Taxonomy | Erebidae | Lymantriinae | Nygmiini & "Euproctis"

some further publications that discuss the "Euproctis" issue....
Kemal, Kizilgdağ & Koçak, 2019, pp20-21

Chaos in the Phylogeny of the Genus Euproctis
In the presented study notshown phylogenetic tree 4 has indicated that also “traditional” Euproctis belong to taxonomically difficult assemblage. Phylogenetic relationships among species of this genus are the worst resolved part of the lepidopteran tree of life, having short internodes and many poorly statistically supported deeper nodes. This indicates that mtCOI gene per se is very likely insufficient to resolve the deep Heterocera phylogeny. Possibly, further loci can help to improve resolution within the Euproctis lineages. But another different molecular marker (COI, mt16S rRNA, EF-1 α, CAD, RpS5, MDH, GAPDH, GAPDH) did not bring distinctly better-supported Nygmiini phylogenies (Wang et al, 2015).
A promising solution to unravel the evolutionary history of the Euproctis could be the synergistic effect of increased molecular and morphological datasets from different geographical locations.
Congruence among many morphological and molecular characters implies a robust inference of phylogeny, whereas extensive conflict suggests that the phylogenetic history is not being faithfully recovered and that reassessment of the characters is necessary. In the notpresented phylogenetic tree, seen the diagnostic characters that identify the species in genus Euproctis cannot determine the boundaries of species.
In the phylogenetic tree, many Euproctis species are close to different taxa rather than with congeners, so Euproctis is a paraphyletic group. In this study, Euproctis sp3 is sister position with E. vitellina, morphologically not supported by synapomorphies. The same contradiction is also available between Euproctis sp1 and E. nigrofasciata. The genetic distance between Euproctis sp3 and E. vitellina is 2.34%, and the genetic distance between “Artaxa”?sp. and Euproctis nigrofasciata is 2.10%. These two populations appear to be distinct species, because they have greater genetic distances than the threshold of 2.00%. Likewise, the genetic distance between mtCOI sequence of the Somena scintillans population presented in this study with and the mtCO sequences of another population of this species obtained from the Boldsystems was 0.90%. In the phylogenetic analysis conducted in this study, mtCOI (658bp) molecular barcodes of E. nigrofasciata and E. vitellina species first time were obtained and the Euproctis sp4 population appeared to be distinct species. ...
In the study about Euproctis groups has made by Wang et al (2015), Euproctis remains extremely polyphyletic, and is in great need of a comprehensive revision many of the same problems relating to species boundaries and diagnostic characters. Thus supporting the assertion that the taxonomic problems highlighted here are likely to be persistent throughout Heterocera, and perhaps for Lepidoptera as a whole. At the Euproctis species, we uncovered inconsistencies in classification that are relatively easily addressed. The difficulty in dealing with Euproctis genera increases, as the majority of those species represented were not monophyletic.
Our results suggest that around half of the species richness of the genus is not formally recognized.

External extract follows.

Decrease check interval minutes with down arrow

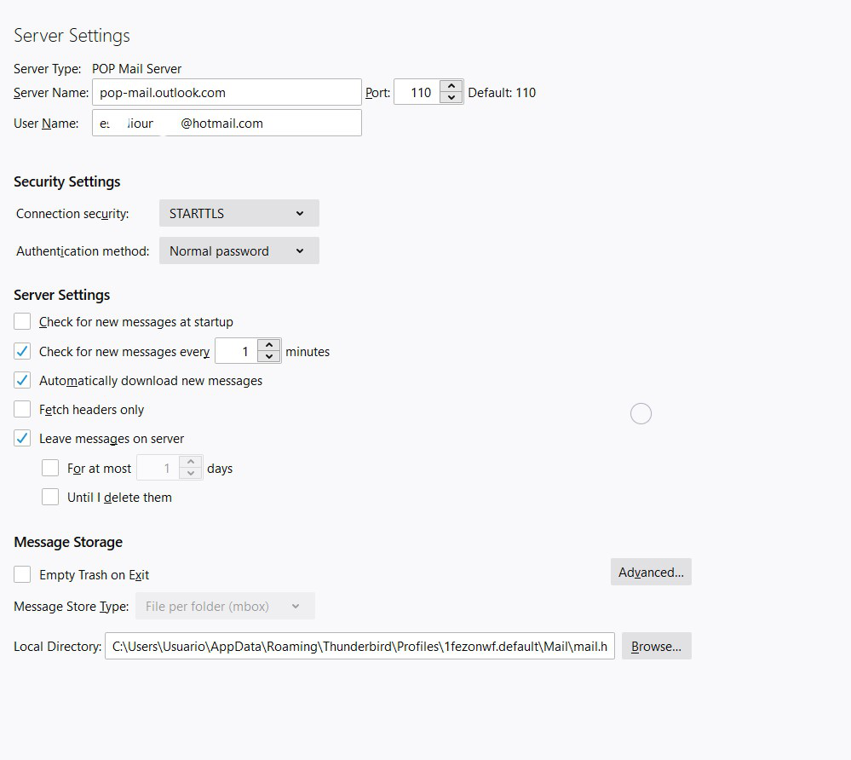[270, 357]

This is because corresponds to discernible morphotypes that are as yet undescribed, and even cryptic species. The cryptic diversity or the revision of genus corresponds to presently synonymized/unused species names with nomenclatural priority, which will complicate future taxonomic work.
Additionally, further sampling from different geographically regions, will likely uncover a higher proportion of undescribed taxa. The assessment and formal description of the real species diversity of the Euproctis as a whole, will take a significant, and probably incalculable, amount of time and multidisciplinary efforts.
It is frequently a great challenge to distinguish between intra and inter-specific boundaries, because morphological convergence and plasticity blur our ability to perceive many taxonomic relationships. Our molecular work shows that many frequently employed characters/conditions are not particularly reliable for diagnosing a number of species. To resolve Lepidopteran systematics, traditionally sampling efforts and after that sequencing of DNA markers of taxa and populations represented are essential. In conjunction with molecular data, morphologic characters need to be re-inspected and contrasted with signal from molecular analyses in order to reform taxonomy and rewrite diagnoses. Nomination of topotypes directly associated with genetic data in situations of degraded or lost type specimens, is highly advisable in order to facilitate clarification of the taxonomy of these diverse, commonly encountered, ecologically important, and morphologically complex organisms.